Conflict and living heritage in the Middle East: Researching the Politics of Cultural Heritage and Identities in Times of War and Displacement

Organized by IfPO and the American University of Iraq there will be a conference on “Conflict and living heritage in the Middle East: Researching the Politics of Cultural Heritage and Identities in Times of War and Displacement” from 10-11 May 2016.

The following topics are of interest according to the Call for Papers:

Theme 1: Heritage and Conflict

In conflict situations, cultural heritage tends to become a contested area where relations of domination and violence are expressed, and where competing groups strive to assert legitimacy. This is manifested, inter alia, through unequal control over space (within urban areas, or on emblematic sites and monuments), and the often brutal removal of cultural attributes or markers attached to collective identities (regional, ethnic, religious, gendered, etc.). One central issue is how civilian populations, on the one hand, and political and military actors, on the other, engage with various forms of living heritage during and immediately after conflict. Discourses, representations, and practices have to be considered to understand the role of heritage as a vehicle for violence between groups, or conversely as a medium to de-escalate conflict and reach comprise.
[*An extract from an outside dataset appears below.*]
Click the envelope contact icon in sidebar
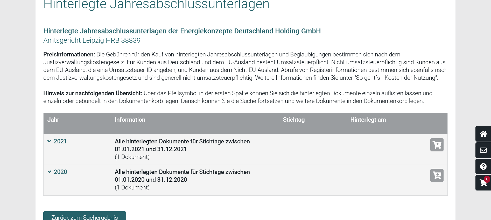pos(483,150)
Theme 2: Heritage and Displacement

More often than not, people displaced by conflict experience (usually in gendered ways) violence, a break up of social ties, and a radical separation from their places of origin. Such situations can also brutally severe people’s bonds with their tangible and intangible heritage, particularly when such heritage is targeted by warring parties. The interrelation between heritage and displacement opens up questions as regards the loss of identity reference points, the transformation and redefinition of heritage in exile, and the role heritage plays in the (re)construction of collective memory and cultural identity among refugees. Such issues have to be examined in different contexts and time-frames: in transient or liminal places (such as refugee camps, border or transit areas), or states (such as that of refugeeness), and when exile endures near or far from the homeland. An important question to be addressed is how experiences of exile become incorporated into new heritage discourses that serve as bases for collective memories and identities.